Reliability & Validity
The reliability and validity of a test cover an immense amount of information regarding the consistency and usefulness of scores. As a first step in the review process, it should be noted that reliability must be established before validity issues are addressed. If scores are not consistent, then the inferences made will also be inconsistent. Once reliability is determined, the content of a test, most specifically the definition and domains covered by the test, should be examined for fit with the purpose of testing. Any outcome information regarding the content and inferences made from the test should help to guide the content review. Correlations with other measures can also help to clarify the tests' relationships with other well-known variables.
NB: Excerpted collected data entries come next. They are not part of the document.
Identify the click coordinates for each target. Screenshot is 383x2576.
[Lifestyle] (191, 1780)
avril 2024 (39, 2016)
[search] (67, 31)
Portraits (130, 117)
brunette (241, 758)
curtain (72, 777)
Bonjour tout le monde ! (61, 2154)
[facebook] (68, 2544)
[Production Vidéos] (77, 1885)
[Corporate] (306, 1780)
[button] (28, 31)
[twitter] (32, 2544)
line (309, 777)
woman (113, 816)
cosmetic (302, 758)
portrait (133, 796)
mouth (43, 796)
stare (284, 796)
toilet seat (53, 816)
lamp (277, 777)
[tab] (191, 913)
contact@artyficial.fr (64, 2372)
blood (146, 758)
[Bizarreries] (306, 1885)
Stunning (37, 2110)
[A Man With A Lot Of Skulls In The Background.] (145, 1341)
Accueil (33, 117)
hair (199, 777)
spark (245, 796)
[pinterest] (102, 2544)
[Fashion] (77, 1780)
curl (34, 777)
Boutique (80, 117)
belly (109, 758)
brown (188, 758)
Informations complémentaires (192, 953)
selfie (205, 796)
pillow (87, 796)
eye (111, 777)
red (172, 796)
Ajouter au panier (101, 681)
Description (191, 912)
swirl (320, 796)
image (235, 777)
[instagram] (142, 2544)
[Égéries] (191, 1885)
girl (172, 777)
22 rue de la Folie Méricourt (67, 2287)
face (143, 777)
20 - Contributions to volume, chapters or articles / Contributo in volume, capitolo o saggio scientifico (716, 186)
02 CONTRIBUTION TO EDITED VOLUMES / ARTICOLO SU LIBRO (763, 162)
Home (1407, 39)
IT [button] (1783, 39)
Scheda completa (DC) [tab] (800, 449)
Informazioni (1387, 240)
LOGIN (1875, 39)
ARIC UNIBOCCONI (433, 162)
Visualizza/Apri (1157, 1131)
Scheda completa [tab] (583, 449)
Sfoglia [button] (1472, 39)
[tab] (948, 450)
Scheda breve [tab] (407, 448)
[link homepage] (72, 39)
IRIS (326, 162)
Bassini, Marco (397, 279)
Perhaps the most important information comes from studies that investigate gains in ability not only across time, but across treatment.
-
Reliability Reliability is an estimate of test takers' performance consistency internally, across time, test forms, and raters. Generally, reliability estimates above .70 indicate an acceptable level, although values in the .80 and above are more commonly accepted reliabilities.
-
Validity Validity involves "building a case" that a test is related to the construct it is intended to measure. There are three types of validity: content, criterion, and construct. The most important type of validation is construct validity, because it encompasses both content and criterion validity.